And more importantly, like the other aspect to this is it's not just that these are legitimate
services, but they are the kind of things that just get whitelisted everywhere in a particular
email site.
Well, they're the kind of services you expect to see on those sorts of sites, right?
Which is what makes it so cool.
Like, good luck spotting this, like, unless you really like expert mode, IR mode, you know?
Yep, 100%.
Yeah.
Just real quick, I wanted to mention this one.
There's a story from Cybersecurity Dive
that says that Crowdstrike and Palo Alto networks
are like defying estimates and business is great for them at the moment
because of AI.
Look, I would just say that the funny thing I've noticed
is that people who are making basic controls,
people who are making stuff like, you know, like Run Zero doing,
you know, asset discovery and stuff like that.
Knock Knock is going berserk, stuff like Airlock, right?
All of your sort of basic.
security controls, they're doing great because everybody's absolutely terrified that AI is coming
to eat them alive.

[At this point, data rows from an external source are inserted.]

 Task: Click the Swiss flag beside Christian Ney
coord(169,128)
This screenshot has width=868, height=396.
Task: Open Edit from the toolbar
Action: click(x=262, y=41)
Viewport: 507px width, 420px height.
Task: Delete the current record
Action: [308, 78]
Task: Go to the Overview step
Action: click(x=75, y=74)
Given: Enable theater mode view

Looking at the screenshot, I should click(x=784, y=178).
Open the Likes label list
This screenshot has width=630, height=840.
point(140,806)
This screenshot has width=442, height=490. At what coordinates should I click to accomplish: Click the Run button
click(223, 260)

So whereas the really heavy AI products and stuff, I think the market's still
trying to work out how best to use them. So while you might be seeing AI enabled features on something
like, you know, the sublime email security platform where they've done a really good job of
integrating AI, it's not really why people are buying a high quality email security platform. It's just
nice that they're using AI appropriately. So I just find this is an interesting thing where
seeing a lot of spending in like traditional security controls as a result of stuff like mythos
terrifying everyone so yeah that's cool now chris i wanted to bring you in on this one because i want
to i want to know what you think about it um but it turns out that it looks like the u.s military
is using the gps satellite network to distribute key material and look i mean there's so many
jokes you could make it here about pkai right and about how pkai key distribution is difficult and i guess
like where I landed on this one is I can't figure out if using the GPS system to distribute
your key material is doing it in hard mode or easy mode.
Because basically that's what I can't figure out.

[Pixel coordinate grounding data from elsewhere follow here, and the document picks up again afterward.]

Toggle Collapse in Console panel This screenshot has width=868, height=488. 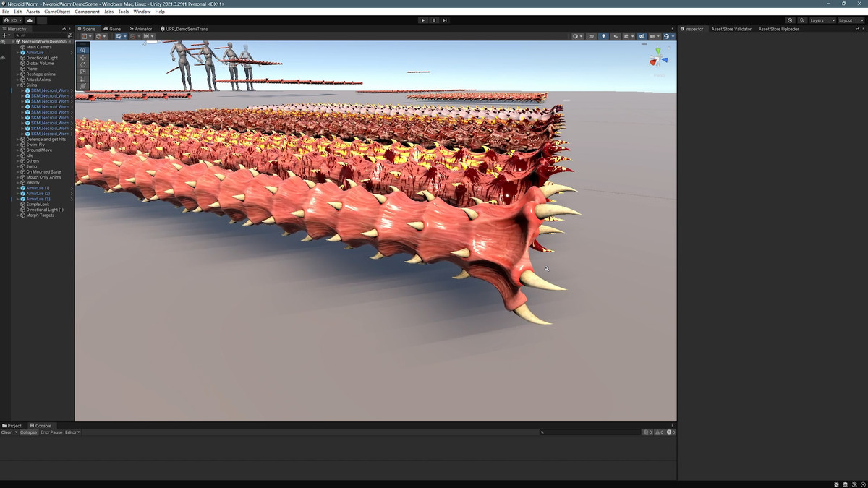click(28, 432)
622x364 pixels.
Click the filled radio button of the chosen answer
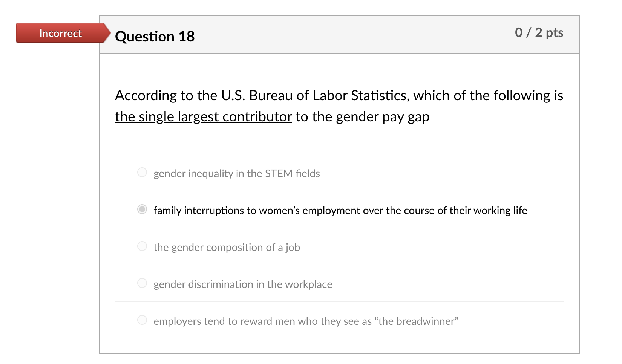(142, 209)
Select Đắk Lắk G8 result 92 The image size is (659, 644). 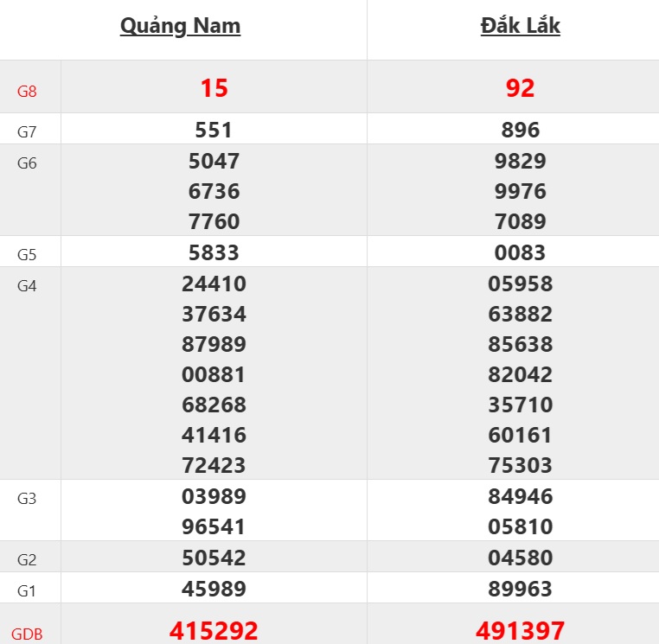coord(520,88)
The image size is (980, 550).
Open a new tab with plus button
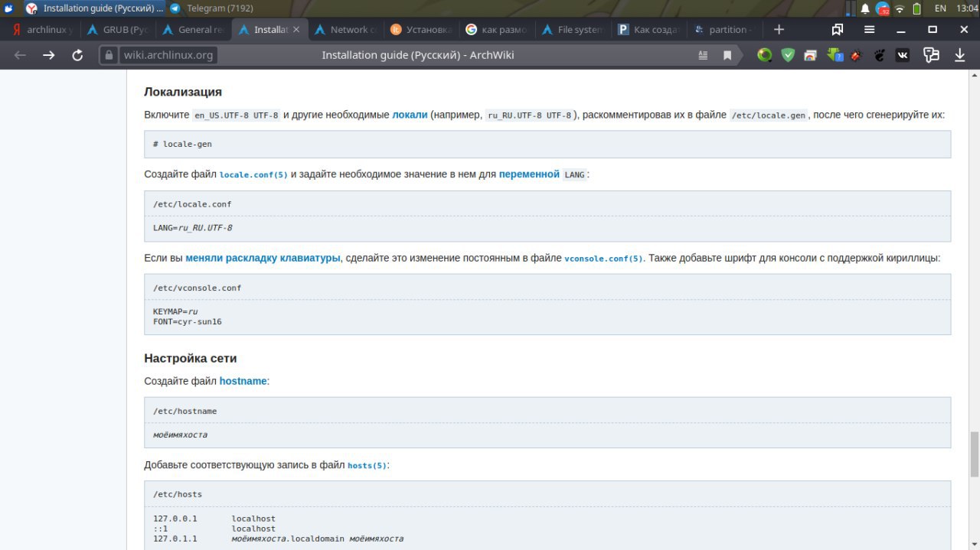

But like, were you surprised Chris to see this?
And were you impressed, I think is the question.
Yeah, I was going to say, I was actually impressed.
I thought it was very clever.
I'd like to know what the actual use case for it is, like which systems are actually using
this data and take the guy out for a.
beer who came up with the idea. I think we need more creative thinkers in the government. So
I love when I see creative stuff from tech people in the government. Yeah, it's cool. And it's the
kind of story I love because this was this researcher Stephen Murdoch. I think it was a decade ago
was working on just happened to be coding up a decoder of GPS data for completely unrelated
reasons. And when he was doing that, he noticed that there's this thing called subframe four,
page 17. I mean, my heart goes out to him for what the specification must have been like if there's a
subframe for page 17 in the protocol spec. But what he found was there's this like 176-bit message in
there that's not very well explained. And when he gathered a few samples, it just looked random.

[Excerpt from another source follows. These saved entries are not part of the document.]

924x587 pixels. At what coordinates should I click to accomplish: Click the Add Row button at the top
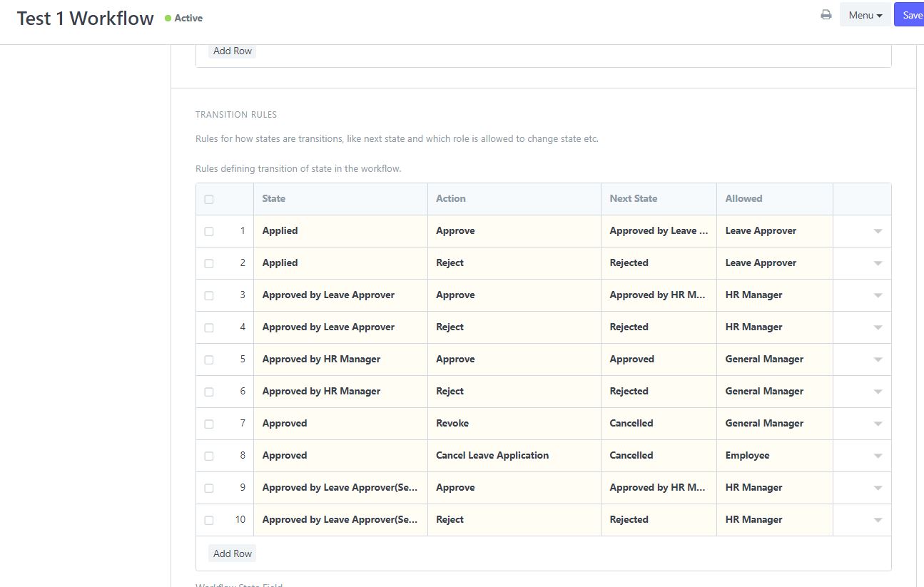pos(231,51)
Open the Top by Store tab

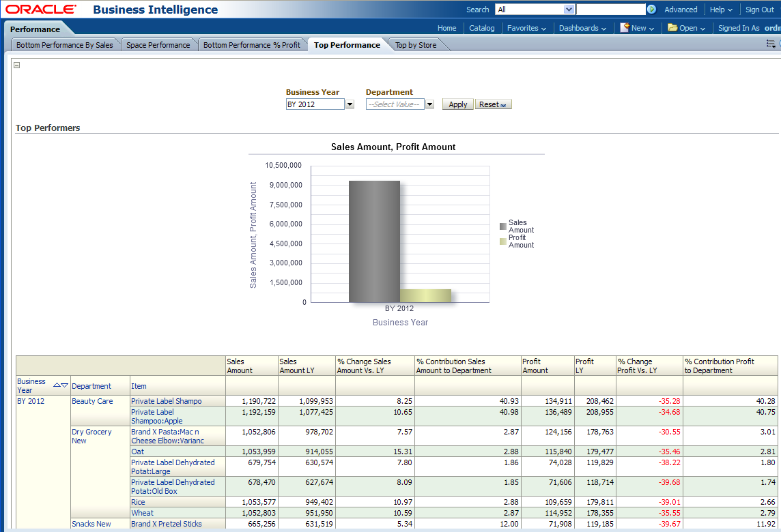(416, 45)
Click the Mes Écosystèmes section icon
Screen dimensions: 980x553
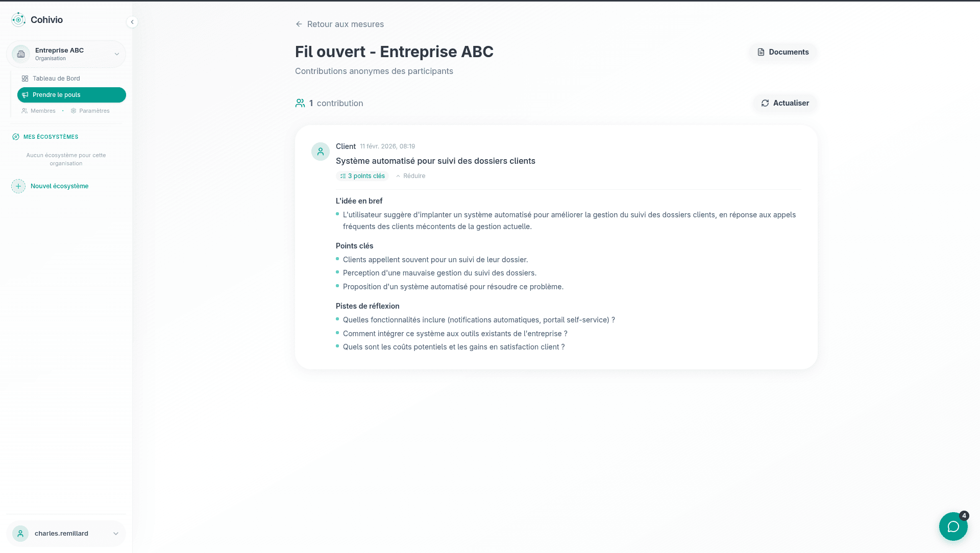pos(16,137)
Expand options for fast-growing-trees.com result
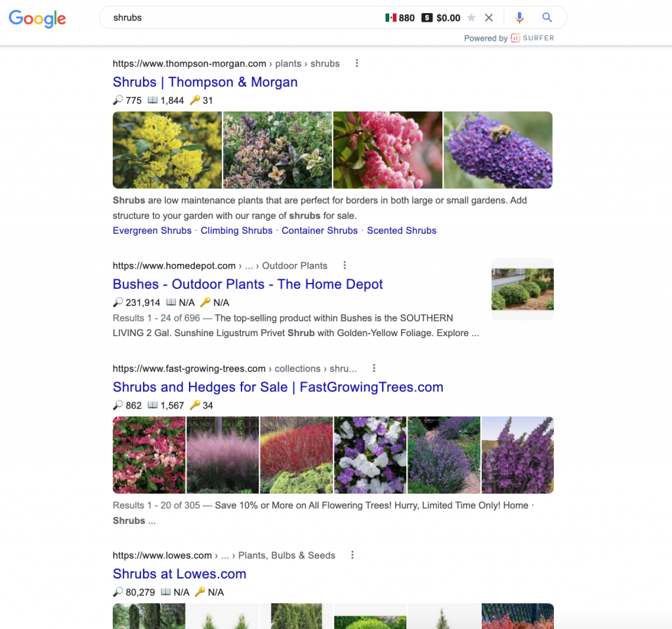 (x=374, y=368)
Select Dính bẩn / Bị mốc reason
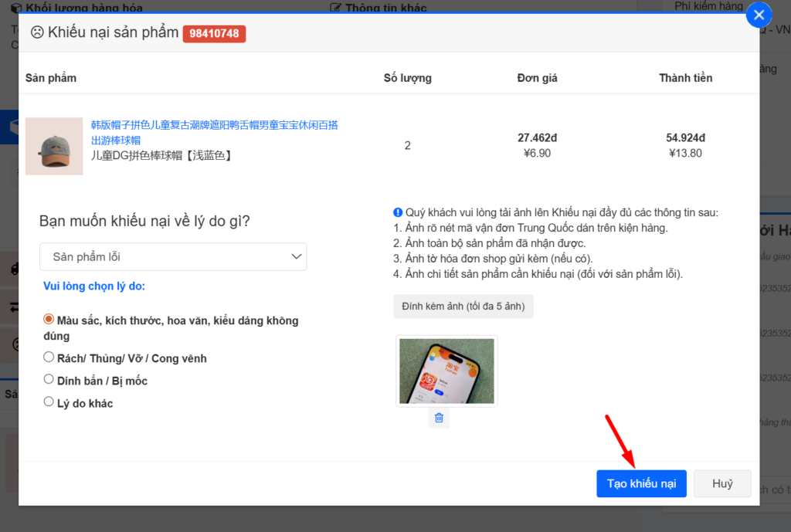This screenshot has width=791, height=532. click(49, 380)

And, you know, for those that work in networking, random is interesting because random doesn't
happen naturally, right? It's rare to not have some sort of structure in your data, especially on
in networks. But then he came back to it a couple of years later and
but with another researcher
and they found that there's actually an archive
of all these GPS signals
that go back to, I think, 2007 or so.
He stitched all those together
and found a huge payload
of 3,994 unique 176-bit messages
that were in this GPS signal.
And this is a bit that was really cool.
They then compared those different message fragments
and could find little differences
and those differences happened at certain times.
It's like they were like a sentinel message.
Yeah.
And that just happened to line up with when certain new military networks were getting commissioned
by virtue of corroborating that with publicly available information.
So it's good sleuthing.
Yeah, it's great sleuthing.
And it's like, as I say, does having access to the GPS network make your key distribution easier or harder?
And I don't have an answer for that.
Well, I can imagine this guy's like data centers in space.
I'm in doing that for a while.
Exactly.
Exactly right, that's old news.
Now, we've got a bug here that I just think is worth mentioning.
There's this DOS attack that crashes a whole bunch of web servers in under a minute.
It's like a memory exhaustion thing,
and it works in servers that are serving stuff up through HTTP 2
because there's a whole bunch of weird features in that
that are not appropriately cu-aid, basically is the long story short here, right, James?
Yes, inappropriately cu-aid.
Let's come back to that and recalibate the bar on this
want to talk through the first aspect of this, which is it is two bugs combined. It is a bug in
the compression in headers, and it is a bug in essentially holding onto sessions for a long time.
You combine those two, and if you're able to seemingly decompress a whole bunch of data and
hold onto that in the server's memory, of course, it's going to write out of memory and it's going
to crash. But to your point about not specifically QA, the compression works like this.
Basically, you can say, here is my compressed data, and when it's decompressed, it's actually
sort of a structured reference and you essentially say decompress this and then actually what's
decompressed out there has a self-referential sort of reference and it keeps decompressing over and
over again to the extent where one byte in can turn into 10 to thousands of kilobytes of memory
being expanded over and over again and so it's like there is no compression method that should
work legitimately with one bite in and 10 to thousands of bytes out and yet this is present in
Apache and Voie, all the popular things.
And to, frankly, it is astounding that this hasn't caused mass mayhem,
but that also seems to be kind of the way these bugs go at the moment.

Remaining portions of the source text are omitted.